The administration must own its mistakes

It's not enough, Dr. Sullivan.

It's not enough because of Morgan Harrington and Hannah Graham. It's not enough because of Yeardley Love. It's not enough because of Daisy Lundy. It's not enough because of the "not gay" chant that can still be heard loudly during the Good Old Song and home football games that I attend with my family.

With our "THE" university bumper stickers and "I have worn the honor of honors" graduation regalia and secret societies — the university praises its culture of privilege.

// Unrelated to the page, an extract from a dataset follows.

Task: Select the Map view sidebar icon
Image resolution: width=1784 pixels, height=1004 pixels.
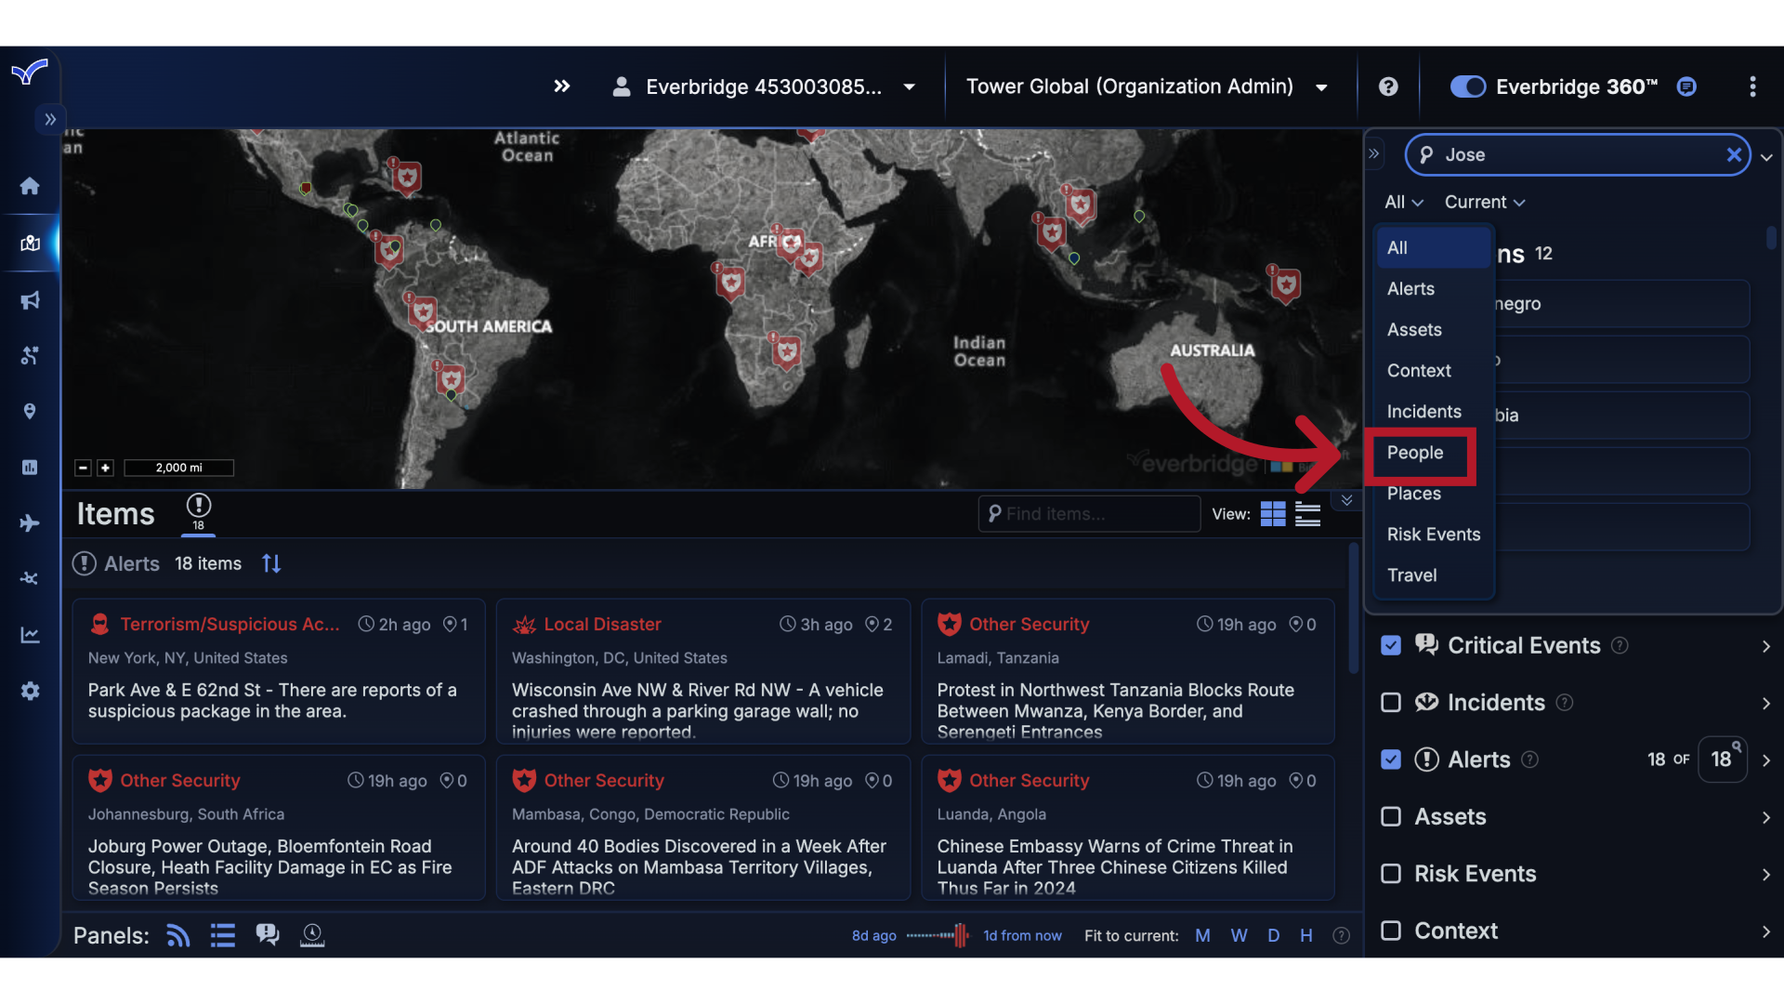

Over and over again we tell ourselves that we're special because of where we go to school. It's not a message that values diversity; it's one that cultivates hate.

Maybe it's not fair that UVA is held to such a high standard, surely rape happens at all college campuses. But if we are special, then let's be special. Rector George Keith Martin captures it in his November 20 statement stating, “the University of Virginia should be a leader in finding solutions.”

In my hospital where I work as a nurse, as I know is true at UVA Health System, we are scored and reimbursed based on strict criteria including patient falls, pain management, hospital-acquired infections, pressure ulcers, and the use of restraint devices. We strive for this through benchmarking, through task forces built with those individuals on the ground who are closest to the problem; we monitor trend lines; we have regularly scheduled safety calls; we include all the key stakeholders in the discussion, and units are held accountable for their trend lines. We're transparent. We own our data, even when it's not pretty.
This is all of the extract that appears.